One thing it means, I reckon, is that showing or expressing is now something done by means of ordinary sentences, by means of the spatio-temporal phenomena of language.  The crucial issue in PI is the issue of our relationship to those sentences, to those phenomena.  A sentence is a grammatical remark not in and of itself–noumenally, as it were–but rather because of our orientation upon it.  The possibility of the orientation that makes a sentence a grammatical remark, and so one that expresses or contributes to the expression of essence, results from our being in the grip of a philosophical problem.  The problems provide the light, we might say, in which a sentence can shine forth as grammatical, as essence-expression. Without the problem, the sentence is, well, just a sentence.  Philosophy is a battle against the-bewitchment-of-our-intelligence by means of language, by means of the spatio-temporal phenomena of language.  But the language is only a weapon in that battle–a weapon of peace, ultimately, to be sure–if we orient on it in a way made possible by a philosophical problem.
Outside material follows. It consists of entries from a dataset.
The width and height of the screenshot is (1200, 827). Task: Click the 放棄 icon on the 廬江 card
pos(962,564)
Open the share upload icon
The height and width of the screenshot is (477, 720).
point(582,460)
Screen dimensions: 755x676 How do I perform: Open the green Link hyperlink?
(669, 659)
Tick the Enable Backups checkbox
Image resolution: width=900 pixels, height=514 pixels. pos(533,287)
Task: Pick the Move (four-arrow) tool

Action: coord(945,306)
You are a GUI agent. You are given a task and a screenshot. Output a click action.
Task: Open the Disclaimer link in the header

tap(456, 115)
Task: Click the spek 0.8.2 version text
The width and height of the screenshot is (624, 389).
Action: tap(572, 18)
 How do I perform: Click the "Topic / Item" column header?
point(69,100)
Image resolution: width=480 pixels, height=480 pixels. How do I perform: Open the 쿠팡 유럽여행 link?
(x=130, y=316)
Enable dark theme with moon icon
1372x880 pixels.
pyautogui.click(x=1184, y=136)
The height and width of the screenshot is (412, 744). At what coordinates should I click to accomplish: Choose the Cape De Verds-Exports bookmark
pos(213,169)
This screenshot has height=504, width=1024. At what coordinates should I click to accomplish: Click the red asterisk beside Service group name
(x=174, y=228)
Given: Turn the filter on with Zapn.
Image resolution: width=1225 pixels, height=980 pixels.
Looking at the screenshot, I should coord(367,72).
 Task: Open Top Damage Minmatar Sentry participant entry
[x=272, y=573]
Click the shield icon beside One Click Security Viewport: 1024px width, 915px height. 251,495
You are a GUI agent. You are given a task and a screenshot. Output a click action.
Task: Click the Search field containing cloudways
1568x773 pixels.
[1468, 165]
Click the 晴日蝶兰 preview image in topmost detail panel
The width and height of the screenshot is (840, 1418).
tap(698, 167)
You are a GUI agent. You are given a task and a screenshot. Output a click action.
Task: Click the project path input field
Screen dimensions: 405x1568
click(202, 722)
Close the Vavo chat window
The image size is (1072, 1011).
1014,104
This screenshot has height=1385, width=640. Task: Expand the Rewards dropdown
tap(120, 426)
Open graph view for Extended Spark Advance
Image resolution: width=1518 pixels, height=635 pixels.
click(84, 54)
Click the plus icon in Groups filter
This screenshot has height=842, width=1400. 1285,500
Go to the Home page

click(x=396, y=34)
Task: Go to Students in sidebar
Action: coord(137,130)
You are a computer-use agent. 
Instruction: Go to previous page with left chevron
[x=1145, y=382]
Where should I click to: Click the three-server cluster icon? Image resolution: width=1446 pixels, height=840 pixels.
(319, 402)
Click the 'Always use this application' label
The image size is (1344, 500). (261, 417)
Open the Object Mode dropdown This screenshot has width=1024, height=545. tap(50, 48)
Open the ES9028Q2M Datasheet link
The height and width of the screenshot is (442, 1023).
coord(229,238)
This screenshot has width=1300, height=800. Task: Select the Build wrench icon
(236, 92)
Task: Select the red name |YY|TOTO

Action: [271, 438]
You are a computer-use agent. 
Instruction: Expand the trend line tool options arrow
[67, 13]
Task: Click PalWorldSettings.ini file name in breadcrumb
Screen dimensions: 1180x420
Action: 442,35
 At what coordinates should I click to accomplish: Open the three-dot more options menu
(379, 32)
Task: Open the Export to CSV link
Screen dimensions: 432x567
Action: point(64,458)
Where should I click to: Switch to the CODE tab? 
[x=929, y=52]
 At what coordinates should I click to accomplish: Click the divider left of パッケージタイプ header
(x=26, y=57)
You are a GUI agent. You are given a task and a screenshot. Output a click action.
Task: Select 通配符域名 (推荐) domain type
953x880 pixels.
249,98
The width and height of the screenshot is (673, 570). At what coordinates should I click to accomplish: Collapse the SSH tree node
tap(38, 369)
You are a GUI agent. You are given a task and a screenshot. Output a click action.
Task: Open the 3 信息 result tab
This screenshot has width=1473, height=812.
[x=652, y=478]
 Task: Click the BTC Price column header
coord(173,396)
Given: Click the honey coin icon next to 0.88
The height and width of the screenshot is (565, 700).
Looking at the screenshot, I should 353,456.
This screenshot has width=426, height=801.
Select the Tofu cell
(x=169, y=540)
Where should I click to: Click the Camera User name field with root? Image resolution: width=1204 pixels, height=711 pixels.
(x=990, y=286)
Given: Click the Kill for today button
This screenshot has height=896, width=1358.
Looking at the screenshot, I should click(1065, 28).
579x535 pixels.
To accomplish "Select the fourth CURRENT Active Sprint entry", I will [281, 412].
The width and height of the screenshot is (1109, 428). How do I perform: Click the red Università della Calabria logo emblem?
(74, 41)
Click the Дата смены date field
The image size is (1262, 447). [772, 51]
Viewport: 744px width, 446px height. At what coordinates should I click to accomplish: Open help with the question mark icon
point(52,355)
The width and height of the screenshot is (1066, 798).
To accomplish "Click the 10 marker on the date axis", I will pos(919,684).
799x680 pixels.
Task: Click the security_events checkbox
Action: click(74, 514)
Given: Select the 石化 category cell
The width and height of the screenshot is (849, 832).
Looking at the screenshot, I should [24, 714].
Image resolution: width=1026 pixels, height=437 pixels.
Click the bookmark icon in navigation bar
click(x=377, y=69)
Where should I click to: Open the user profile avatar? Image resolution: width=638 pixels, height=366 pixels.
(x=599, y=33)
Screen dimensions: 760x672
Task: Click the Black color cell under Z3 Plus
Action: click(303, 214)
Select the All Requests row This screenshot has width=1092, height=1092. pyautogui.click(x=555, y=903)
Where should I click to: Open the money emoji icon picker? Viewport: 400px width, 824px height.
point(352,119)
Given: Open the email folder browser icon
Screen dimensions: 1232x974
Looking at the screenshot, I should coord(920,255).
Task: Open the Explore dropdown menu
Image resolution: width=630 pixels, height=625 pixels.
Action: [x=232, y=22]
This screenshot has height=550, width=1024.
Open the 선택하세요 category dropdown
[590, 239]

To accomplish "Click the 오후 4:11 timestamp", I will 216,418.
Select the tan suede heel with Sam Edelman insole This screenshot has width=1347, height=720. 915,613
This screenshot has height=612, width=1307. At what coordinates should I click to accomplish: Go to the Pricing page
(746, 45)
This makes philosophizing in Wittgenstein’s way both easier and harder.  It is easier in that we need no special magical weapon, no Excalibur, no symbolism, to do what needs doing in philosophy.  It is harder because the weapons we have can always appear to be no weapons at all, to be valueless in the fight.  (“So?  That’s just more words.”)  Being in the grip of a philosophical problem makes the necessary orientation possible, but it does not make it automatic.  Being in the grip of a philosophical problem can also make the necessary orientation look only like so much rigmarole, like a willful way of losing track of what really matters in responding to the problem. Losing our way among words can lead us further afield, but it can also allow words to lead us home in a way that they ordinarily do not.  “Where the danger is, also grows the saving power.”  [Pipe dies; re-light.]

Having written all this, I am aware that I have still not answered Reshef’s question.  But I hope this opens the way to answering his question.  And I hope to get back to his question again soon.  (Thanks to D. for a recent useful conversation about these topics.)